= Zvia Agur =

Israeli mathematical biologist

Zvia Agur (צביה עגור) is an Israeli mathematical biologist, the founding president of the Institute for Medical BioMathematics, the former chair and chief scientific officer of Optimata Ltd., and the founding president of the Israeli Society of Theoretical and Mathematical Biology. Her research has included mathematical modeling of the pulse vaccination strategy and of cancer growth.

==Education and career==
Agur received a double Ph.D. in 1982, in zoology from the Hebrew University of Jerusalem and in chemical physics from the Université libre de Bruxelles.

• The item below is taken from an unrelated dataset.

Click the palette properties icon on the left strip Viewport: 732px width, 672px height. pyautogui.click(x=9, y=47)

She became a postdoctoral researcher and scientist in applied mathematics at the Weizmann Institute of Science from 1982 until 1994, when she moved to Tel Aviv University as an associate professor in the Department of Cell Research and Immunology.
While continuing to work for Tel Aviv University, she founded the Institute for Medical BioMathematics in 1999. She left the university in 2000 to found Optimata Ltd., and served as its chair and chief scientific officer until 2020.

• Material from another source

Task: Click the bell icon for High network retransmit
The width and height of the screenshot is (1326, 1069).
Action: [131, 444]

She became founding president of the Israeli Society of Theoretical and Mathematical Biology in 1998, and served as its president until 2002. She also served on the board of directors of the European Society of Mathematical and Theoretical Biology from 1997 to 2003.

==Recognition==
Agur was named as a Fellow of the American Association for the Advancement of Science, in its 2022 class of fellows. She became the second Israeli woman named as a fellow of the AAAS, and the first Israeli in over ten years.